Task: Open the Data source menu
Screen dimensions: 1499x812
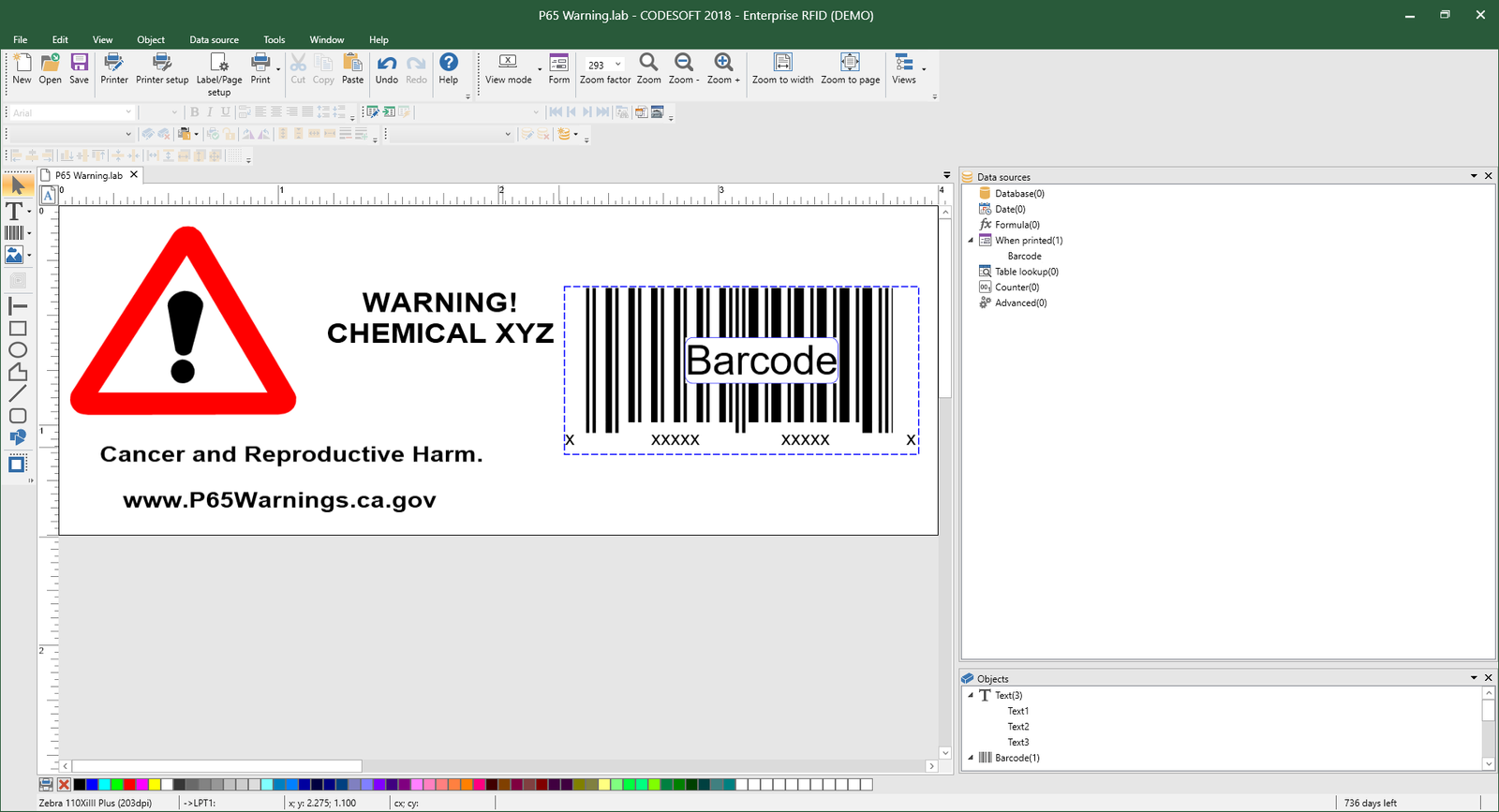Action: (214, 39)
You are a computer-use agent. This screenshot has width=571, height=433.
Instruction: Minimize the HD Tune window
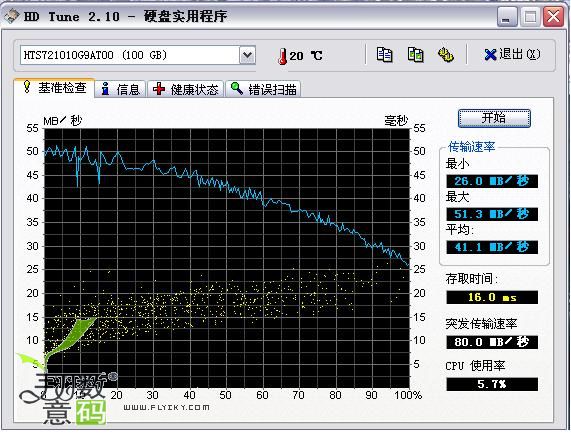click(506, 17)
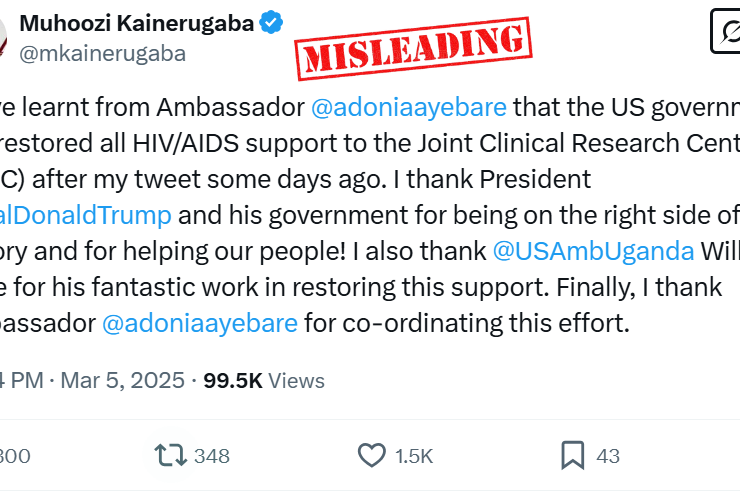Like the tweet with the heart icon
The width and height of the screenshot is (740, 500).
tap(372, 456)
....
Since the pictures are not part of the copy, transcribe only the remaining material, exactly.

Task: Open the Data source menu
Screen dimensions: 1499x812
Action: (214, 39)
You are a computer-use agent. This screenshot has width=571, height=433.
Instruction: Minimize the HD Tune window
click(506, 17)
Like the tweet with the heart icon
The width and height of the screenshot is (740, 500).
tap(372, 456)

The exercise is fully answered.